MAX’S APARTMENT, NEW MEXICO – “Come on baby, drop…DROP! Come to papa!” screamed Sarlacc, the poorly placed litter box, internally to itself. Sarlacc lurked below, patient and quiet – all the time quiet – while it waited for its prey to fall into its trap.
About four feet up off the ground straight above the Sarlacc was its intended victim, a brand new, minty green plastic toothbrush hanging off the side the sink counter. The toothbrush, clean and barely used, glistened with a kind of perfection only a monster would want to destroy.

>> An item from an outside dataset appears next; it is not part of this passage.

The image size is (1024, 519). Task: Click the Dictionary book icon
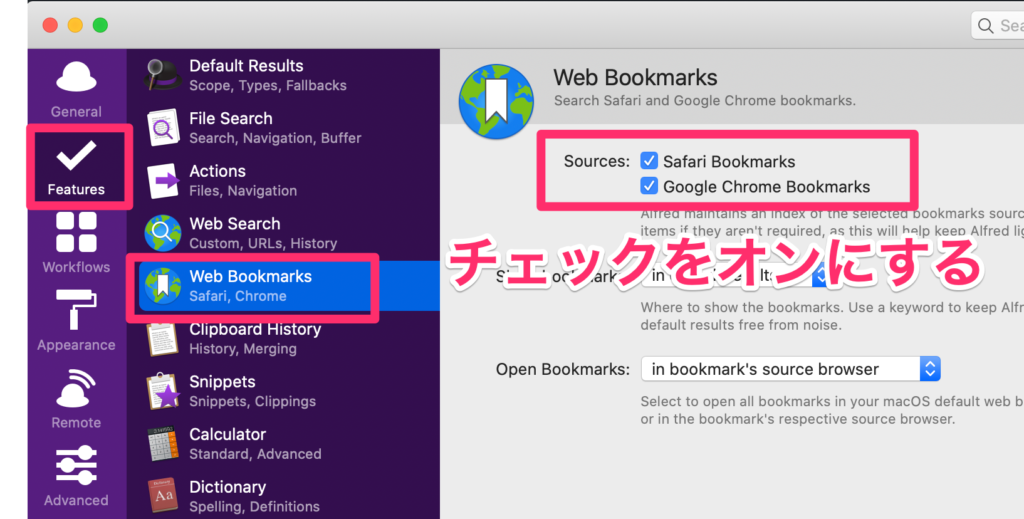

A few days beforehand, Sarlacc the litterbox was haphazardly placed in the bathroom next to the sink by Max the human to “get that litter smell out of the kitchen.” The cat, Smooches, had no problem adjusting to the change, and everything seemed to be hunky dory inside the cozy little apartment. Little did Max realize he had replaced one problem with a potential catastrophe of unimaginable grossness.

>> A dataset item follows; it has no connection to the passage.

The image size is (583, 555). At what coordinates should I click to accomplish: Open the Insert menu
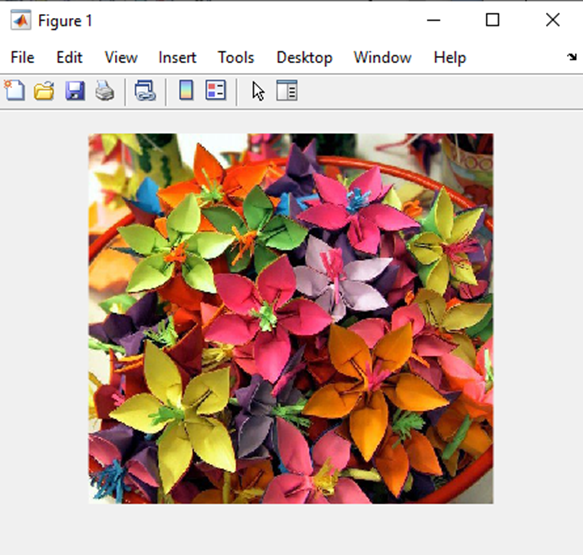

“Just look at it up there, so hygienic and useful,” thought Sarlacc megalomaniacally to itself. “All I have to do is wait. Either Max himself will come in one morning, groggy and inattentive, and knock his precious little brush off into my wide open maw, or his cute little kitty will come crawling up and unwittingly sacrifice his master’s mouth instrument. And then it will be mine, all mine! And I’ll soak every bristle in the thick stench of cat juices and poop logs so foul, Max will never want to stick anything in his grill again! Muhahaha!”
Recent reports indicate that Sarlacc still waits menacingly under the sink, while Max’s tiny toothbrush has inched even closer to the edge of the abyss. A fresh dump from smooches sits stewing right in the toothbrush’s fall zone – a dark and smelly omen for the coming disaster.